The room at the back is normally used as a storehouse—a virtual treasure house of embroidered clothes and quilts kept in carved wooden pataras (chests); and the kothis and kothlas (granaries) made of mud and cowdung. The other room is mainly a living room decorated with embroidered torans or decorated doorways, while the doors are covered with brass foil etched in a myriad patterns. Often, the only piece of furniture that one might find is a carved, wooden cradle.
The community’s main stay is milk and milk produce from their livestock in order to purchase commodities that they trade in various forms at the local village or town markets.
Much of the handiwork seen in their decorated homes is that of their women. In fact, Rabari women are famous for their embroidery work, called bharat kaam, from which they make numerous traditional garments and furnishings. The kediyun, a gathered jacket with an embroidered smock, worn by young Rabari men and children, skirts and blouses for the women and girls—are al dexterously embroidered. Interestingly, the Rabari girl, completes over the years, her entire dowry which includes clothes as well as beautiful quilts or derkee.
Kokulashtami, after the rains, is marriage time. The men are back from their wanderings for this al important occasion. All marriages take place on this one day. Since child marriage is still very much in vogue within this tribe, outsiders are distrusted. Again, the Rabari marries only within the tribe and often into families which are closely located. Marrying outside the fold leads to social castigation and is very rare. While Rabari couples are probably the most exotically dressed, the marriage is a simple ritual performed by a Brahmin priest.
Rabaris, by and large, and ardent followers and worshippers of the Mother Goddess. Each clan has its own tribal goddess as the patron deity, though their homes often have pictures of other gods and goddesses as well.
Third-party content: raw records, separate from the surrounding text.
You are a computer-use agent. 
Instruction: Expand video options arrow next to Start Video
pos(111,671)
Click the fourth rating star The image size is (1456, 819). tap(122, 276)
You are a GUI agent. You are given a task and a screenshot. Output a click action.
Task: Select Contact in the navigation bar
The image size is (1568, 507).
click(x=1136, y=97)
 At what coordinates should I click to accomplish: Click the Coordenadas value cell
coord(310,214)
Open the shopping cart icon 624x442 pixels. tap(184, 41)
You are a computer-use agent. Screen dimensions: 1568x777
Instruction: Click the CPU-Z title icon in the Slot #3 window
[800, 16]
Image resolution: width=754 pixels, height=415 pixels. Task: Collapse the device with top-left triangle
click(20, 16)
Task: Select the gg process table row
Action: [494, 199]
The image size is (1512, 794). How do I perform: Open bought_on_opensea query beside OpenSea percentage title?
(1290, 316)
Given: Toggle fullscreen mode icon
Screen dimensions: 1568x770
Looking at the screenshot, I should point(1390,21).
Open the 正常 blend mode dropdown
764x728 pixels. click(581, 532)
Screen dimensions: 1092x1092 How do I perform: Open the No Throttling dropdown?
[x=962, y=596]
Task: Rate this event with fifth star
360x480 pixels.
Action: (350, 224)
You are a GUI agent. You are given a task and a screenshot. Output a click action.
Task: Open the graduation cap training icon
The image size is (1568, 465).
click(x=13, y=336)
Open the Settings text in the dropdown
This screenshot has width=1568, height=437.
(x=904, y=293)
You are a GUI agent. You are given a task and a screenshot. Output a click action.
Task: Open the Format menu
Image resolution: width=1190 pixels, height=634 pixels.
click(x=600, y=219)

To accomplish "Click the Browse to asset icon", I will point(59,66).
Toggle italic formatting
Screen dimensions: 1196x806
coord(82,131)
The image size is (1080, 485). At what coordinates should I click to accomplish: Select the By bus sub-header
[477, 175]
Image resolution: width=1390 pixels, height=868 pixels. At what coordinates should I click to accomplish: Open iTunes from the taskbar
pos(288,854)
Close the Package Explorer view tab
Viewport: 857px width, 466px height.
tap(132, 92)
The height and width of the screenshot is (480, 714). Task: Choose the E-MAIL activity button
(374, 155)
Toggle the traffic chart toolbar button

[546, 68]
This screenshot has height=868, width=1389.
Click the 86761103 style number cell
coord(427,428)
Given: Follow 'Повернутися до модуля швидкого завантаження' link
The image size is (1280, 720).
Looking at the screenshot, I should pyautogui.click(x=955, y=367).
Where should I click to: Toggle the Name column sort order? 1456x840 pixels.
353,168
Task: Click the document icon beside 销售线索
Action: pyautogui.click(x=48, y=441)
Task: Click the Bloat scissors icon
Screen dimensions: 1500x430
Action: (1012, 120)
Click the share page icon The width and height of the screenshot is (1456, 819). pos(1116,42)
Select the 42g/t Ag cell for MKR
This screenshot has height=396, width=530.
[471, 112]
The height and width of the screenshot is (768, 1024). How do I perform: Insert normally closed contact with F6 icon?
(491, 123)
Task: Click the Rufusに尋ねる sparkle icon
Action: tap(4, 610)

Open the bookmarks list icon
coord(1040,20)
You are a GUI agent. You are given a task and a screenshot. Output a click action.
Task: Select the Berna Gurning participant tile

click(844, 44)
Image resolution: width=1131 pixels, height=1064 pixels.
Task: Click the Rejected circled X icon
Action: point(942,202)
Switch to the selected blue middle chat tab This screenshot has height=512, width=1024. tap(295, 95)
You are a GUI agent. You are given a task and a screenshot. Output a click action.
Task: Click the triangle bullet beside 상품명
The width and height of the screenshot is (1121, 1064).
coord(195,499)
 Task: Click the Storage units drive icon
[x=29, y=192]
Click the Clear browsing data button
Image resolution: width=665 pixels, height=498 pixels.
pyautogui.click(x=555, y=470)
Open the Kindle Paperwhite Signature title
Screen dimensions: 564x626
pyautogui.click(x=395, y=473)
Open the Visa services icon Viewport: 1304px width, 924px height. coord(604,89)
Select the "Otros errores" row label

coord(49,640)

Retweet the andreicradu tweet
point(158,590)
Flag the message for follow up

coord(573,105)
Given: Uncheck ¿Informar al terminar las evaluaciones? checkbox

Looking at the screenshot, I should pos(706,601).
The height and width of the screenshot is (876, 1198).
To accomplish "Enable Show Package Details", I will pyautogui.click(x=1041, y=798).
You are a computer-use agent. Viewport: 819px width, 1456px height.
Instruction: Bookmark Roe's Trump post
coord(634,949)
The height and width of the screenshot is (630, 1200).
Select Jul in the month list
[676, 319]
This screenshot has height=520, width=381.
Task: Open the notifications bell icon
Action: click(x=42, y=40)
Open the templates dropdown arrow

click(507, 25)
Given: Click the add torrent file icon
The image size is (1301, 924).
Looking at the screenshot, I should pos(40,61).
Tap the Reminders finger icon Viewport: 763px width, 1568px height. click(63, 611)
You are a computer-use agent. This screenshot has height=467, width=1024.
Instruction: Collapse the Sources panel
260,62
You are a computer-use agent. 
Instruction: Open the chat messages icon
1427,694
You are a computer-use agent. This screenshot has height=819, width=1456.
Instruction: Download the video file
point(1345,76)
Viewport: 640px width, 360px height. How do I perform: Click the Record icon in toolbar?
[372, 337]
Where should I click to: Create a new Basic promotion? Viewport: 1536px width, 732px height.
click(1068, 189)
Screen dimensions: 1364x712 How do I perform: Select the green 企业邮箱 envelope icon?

Strong tendencies of deifying and invoking the dead are still prevalent—a pointer to the community’s old world origin.
Another old world custom that has persisted is the custom of tattooing and there is a marked similarity In the motifs used in their embroideries and tattoos.
As an outsider it is difficult to communicate with these people since they speak a dialect which is a mixture of Marwari and Gujarati. But once they understand the visitor’s innocent curiosity, they exude the warmth and friendship that has always been a part of their make-up.